- **Consigne donnée 1**
Sélectionnez dans les enregistrements ci-dessous toutes les lignes qui contiennent le mot « matching » et recopiez-les.

- **Extrait fourni**

##############################

Le 15 janvier, le Wallon Clément Horny a réussi la plus belle performance de sa carrière, se classant 15e des championnats de Belgique. Surtout, il est arrivé deuxième au classement des coureurs sans contrat. ­Doucement, il se fait un nom dans le monde très flamand du cyclo-cross. L’entrain francophone autour des courses, il le ressent de l’intérieur, même s’il relativise un peu. “On reste loin de l’engouement qu’il y a en ­Flandre. Si on regarde au niveau des courses, on en a une en Wallonie, à la Citadelle de Namur. Au Nord, il y en a trois par semaine durant la saison. Mais l’enthousiasme augmente d’année en année. Et puis, on est tellement peu de Wallons à pouvoir concourir avec les meilleurs au monde qu’à chaque fois qu’il y en a un, il est mis en avant.”

CYCLOCROSS

Un sport si belge que certains coureurs ont remporté plus de titres mondiaux que... belges. © BelgaImage

Alexis Raedts aperçoit également les ambitions de l’UCI, l’Union cycliste internationale, qui investit chaque année un peu plus pour promouvoir le cyclo-cross. “L’UCI essaie d’internationaliser le cyclo-cross, avec des courses se déroulant aux États-Unis (notamment le championnat du monde de l’année dernière), à Dublin ou en République tchèque. Elle met beaucoup de moyens pour que ça prenne dans ce genre de pays.” Et parmi ces moyens, il y a ceux déployés pour faire venir les meilleurs. C’est-à-dire, encore et toujours, van Aert, van der Poel et Pidcock. “L’UCI leur demande de venir aux courses avec de bons gros chèques pour attirer les médias. Je pense qu’ils aiment vraiment ce sport mais ils reçoivent clairement une prime à la participation.

##############################

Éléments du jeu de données
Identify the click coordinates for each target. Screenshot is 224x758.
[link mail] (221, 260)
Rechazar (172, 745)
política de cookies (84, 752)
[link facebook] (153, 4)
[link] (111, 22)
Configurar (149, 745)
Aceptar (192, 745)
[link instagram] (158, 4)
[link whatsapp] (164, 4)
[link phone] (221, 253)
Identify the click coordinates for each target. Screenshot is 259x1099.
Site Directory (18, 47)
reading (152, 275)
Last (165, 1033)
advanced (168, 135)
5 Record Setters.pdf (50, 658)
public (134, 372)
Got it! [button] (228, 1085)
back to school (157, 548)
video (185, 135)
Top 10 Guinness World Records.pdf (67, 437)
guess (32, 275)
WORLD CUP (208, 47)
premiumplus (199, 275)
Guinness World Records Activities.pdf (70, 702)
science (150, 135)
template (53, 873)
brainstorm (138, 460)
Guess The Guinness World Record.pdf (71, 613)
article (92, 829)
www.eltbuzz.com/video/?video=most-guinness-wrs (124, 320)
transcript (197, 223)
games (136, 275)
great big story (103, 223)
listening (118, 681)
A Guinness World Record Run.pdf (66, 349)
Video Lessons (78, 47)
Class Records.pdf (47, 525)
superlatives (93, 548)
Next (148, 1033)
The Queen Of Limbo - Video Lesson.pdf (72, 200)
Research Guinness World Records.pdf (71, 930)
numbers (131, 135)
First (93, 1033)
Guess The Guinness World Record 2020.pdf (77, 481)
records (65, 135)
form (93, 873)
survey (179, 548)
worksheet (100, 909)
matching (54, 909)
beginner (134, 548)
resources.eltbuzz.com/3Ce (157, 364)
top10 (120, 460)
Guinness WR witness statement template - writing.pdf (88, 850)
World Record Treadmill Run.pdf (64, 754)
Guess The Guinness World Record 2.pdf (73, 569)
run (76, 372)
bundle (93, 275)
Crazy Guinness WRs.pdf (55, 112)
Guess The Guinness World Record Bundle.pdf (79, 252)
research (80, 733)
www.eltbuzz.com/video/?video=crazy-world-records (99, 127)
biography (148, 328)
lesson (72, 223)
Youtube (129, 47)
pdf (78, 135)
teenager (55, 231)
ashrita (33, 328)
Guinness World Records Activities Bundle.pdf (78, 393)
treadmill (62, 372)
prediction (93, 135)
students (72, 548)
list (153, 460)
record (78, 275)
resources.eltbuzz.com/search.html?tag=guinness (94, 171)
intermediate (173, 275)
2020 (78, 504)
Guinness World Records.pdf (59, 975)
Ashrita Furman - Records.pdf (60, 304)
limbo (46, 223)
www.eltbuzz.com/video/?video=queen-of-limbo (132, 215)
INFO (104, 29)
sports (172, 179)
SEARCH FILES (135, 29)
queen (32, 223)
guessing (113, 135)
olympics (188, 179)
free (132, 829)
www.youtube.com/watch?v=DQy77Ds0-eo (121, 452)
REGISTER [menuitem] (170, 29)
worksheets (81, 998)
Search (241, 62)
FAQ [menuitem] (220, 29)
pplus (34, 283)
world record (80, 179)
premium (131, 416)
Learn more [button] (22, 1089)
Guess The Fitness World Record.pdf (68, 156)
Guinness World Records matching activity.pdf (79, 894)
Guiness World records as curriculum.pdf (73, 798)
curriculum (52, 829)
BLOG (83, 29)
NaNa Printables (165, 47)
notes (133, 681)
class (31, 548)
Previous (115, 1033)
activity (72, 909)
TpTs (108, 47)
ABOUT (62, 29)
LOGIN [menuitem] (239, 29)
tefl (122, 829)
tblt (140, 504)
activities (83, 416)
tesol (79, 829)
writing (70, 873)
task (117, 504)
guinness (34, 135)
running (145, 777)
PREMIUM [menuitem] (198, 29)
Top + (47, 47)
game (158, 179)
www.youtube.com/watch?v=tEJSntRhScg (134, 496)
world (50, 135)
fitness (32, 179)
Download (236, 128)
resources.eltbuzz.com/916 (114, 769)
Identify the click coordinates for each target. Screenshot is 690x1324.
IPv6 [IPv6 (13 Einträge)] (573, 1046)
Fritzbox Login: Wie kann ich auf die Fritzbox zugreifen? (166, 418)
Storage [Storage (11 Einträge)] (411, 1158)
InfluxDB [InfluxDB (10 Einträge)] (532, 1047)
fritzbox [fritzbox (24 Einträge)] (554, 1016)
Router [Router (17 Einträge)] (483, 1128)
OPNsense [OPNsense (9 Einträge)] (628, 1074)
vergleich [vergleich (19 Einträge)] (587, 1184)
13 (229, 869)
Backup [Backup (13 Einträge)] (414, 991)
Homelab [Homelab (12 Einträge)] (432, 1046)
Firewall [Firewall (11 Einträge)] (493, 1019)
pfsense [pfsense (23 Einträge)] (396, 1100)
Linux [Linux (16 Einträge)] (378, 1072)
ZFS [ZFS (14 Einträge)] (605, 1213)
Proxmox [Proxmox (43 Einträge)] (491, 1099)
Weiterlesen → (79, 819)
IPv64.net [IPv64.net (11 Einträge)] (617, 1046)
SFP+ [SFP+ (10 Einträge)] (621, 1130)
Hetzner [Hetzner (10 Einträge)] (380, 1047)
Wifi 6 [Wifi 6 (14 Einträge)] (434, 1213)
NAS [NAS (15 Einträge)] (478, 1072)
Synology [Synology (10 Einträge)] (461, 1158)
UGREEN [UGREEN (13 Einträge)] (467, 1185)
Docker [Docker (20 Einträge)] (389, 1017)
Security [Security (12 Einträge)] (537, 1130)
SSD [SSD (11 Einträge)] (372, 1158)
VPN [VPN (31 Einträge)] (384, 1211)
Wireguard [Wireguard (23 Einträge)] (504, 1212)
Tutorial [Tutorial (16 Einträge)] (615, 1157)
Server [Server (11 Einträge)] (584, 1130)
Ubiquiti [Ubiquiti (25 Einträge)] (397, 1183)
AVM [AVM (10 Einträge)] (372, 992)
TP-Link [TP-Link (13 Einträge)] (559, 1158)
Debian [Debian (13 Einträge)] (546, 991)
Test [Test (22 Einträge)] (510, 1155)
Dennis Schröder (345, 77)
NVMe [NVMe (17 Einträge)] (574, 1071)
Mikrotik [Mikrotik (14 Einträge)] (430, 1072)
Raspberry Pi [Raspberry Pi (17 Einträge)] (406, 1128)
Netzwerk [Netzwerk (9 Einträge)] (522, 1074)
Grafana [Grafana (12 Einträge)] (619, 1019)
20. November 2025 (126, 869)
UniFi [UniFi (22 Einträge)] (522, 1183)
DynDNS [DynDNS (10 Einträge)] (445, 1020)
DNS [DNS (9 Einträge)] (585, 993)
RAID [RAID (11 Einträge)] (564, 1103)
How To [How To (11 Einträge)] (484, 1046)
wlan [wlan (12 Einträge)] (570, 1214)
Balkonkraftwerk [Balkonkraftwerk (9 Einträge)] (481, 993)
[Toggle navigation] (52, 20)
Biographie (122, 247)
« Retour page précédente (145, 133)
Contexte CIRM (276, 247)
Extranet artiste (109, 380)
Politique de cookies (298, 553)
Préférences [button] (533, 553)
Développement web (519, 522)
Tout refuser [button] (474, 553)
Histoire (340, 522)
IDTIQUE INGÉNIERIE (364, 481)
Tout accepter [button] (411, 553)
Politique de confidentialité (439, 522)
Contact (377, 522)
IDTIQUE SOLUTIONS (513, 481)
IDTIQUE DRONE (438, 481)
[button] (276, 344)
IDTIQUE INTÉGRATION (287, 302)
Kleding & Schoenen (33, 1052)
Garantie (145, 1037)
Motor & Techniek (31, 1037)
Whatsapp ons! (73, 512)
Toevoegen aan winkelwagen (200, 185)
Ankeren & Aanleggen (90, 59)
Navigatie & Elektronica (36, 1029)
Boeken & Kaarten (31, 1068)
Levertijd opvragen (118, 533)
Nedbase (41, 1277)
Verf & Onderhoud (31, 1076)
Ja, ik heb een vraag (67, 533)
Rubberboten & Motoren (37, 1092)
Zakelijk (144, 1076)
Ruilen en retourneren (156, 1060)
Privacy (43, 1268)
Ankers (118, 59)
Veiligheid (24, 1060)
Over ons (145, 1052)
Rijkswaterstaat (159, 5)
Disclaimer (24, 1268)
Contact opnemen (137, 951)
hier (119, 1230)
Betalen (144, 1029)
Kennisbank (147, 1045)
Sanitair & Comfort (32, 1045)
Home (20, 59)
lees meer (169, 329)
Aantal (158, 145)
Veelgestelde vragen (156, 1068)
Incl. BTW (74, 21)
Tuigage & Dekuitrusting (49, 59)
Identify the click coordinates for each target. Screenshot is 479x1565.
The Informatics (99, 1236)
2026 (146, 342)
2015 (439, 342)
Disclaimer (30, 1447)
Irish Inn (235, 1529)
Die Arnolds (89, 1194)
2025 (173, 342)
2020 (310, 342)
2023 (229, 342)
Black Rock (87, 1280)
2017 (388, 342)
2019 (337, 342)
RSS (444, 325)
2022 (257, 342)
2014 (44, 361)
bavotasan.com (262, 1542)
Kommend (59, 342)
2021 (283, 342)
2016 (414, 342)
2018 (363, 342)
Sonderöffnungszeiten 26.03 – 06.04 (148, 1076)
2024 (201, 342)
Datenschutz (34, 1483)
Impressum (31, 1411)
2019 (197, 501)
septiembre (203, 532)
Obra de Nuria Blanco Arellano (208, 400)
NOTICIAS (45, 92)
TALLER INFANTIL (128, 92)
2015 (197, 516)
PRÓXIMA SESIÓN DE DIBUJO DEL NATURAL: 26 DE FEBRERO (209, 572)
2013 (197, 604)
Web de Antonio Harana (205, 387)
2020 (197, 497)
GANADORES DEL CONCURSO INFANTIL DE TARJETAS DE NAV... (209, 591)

##############################

- **Consigne donnée 2**
Prolongez l'extrait sur le cyclo-cross en Belgique en reprenant juste après sa dernière phrase.

- **Réponse 1**
matching (54, 909)
Guinness World Records matching activity.pdf (79, 894)

- **Réponse 2**
Départ de F1

Concrètement, comment fonctionne le cyclo-cross? D’abord, au contraire de la route qui suit un tracé, il se déroule sur un circuit, assez court, que les coureurs vont parcourir plusieurs fois. Un circuit dessiné dans les sous-bois, les labourés ou dans le sable. Au commencement de la course, les coureurs ne savent pas combien de tours ils vont devoir effectuer. En fonction du temps qu’ils effectuent durant les deux premiers tours, on calcule le nombre total pour que la course dure une heure. ­Plusieurs compétitions cohabitent: les championnats du monde, en une course, puis la Coupe du monde, le Super Prestige et le X2O Trofee. Des compétitions qui se déroulent sous forme de manches, comme celles qui ont occupé les coureurs depuis le mois de novembre. “La plus prestigieuse, c’est la Coupe du monde car c’est la plus internationale et celle où il y a le plus de moyens. Mais on peut voir van Aert ou van der Poel sur les autres aussi. Et ceux qui ne font pas de route essaient d’en courir le plus possible.

En 2010, le journaliste de la VRT Karl Vannieuwkerke racontait au Nieuwsblad le switch gagnant de sa chaîne. “Lorsqu’on a perdu le football, on s’est tourné vers le cyclisme. La couverture médiatique a considérablement augmenté. Les coureurs sont devenus de ­véritables célébrités, et les téléspectateurs adorent cela.” Douze ans plus tard, le succès ne se dément pas. Les dimanches à cheval sur la fin et le début d’année attirent plus d’un million et demi de Flamands devant leur télé. C’est que le cyclo-cross a la chance d’être particulièrement télégénique. Spectaculaire, avec un départ de F1 où il est essentiel de bien se placer, son tracé en circuit permet aussi l’installation de nombreuses caméras fixes. Et on sait qu’un sport bien filmé a nettement plus de chances d’être apprécié. Lorsqu’on fait l’effort de se poster au bord du circuit, souvent dans le froid cru de l’hiver, on est récompensé en voyant passer les ­coureurs un bon nombre de fois. Les spectateurs aiment à voir la boue qui ­recouvre leur corps, leur visage, et la buée qui sort de leur bouche.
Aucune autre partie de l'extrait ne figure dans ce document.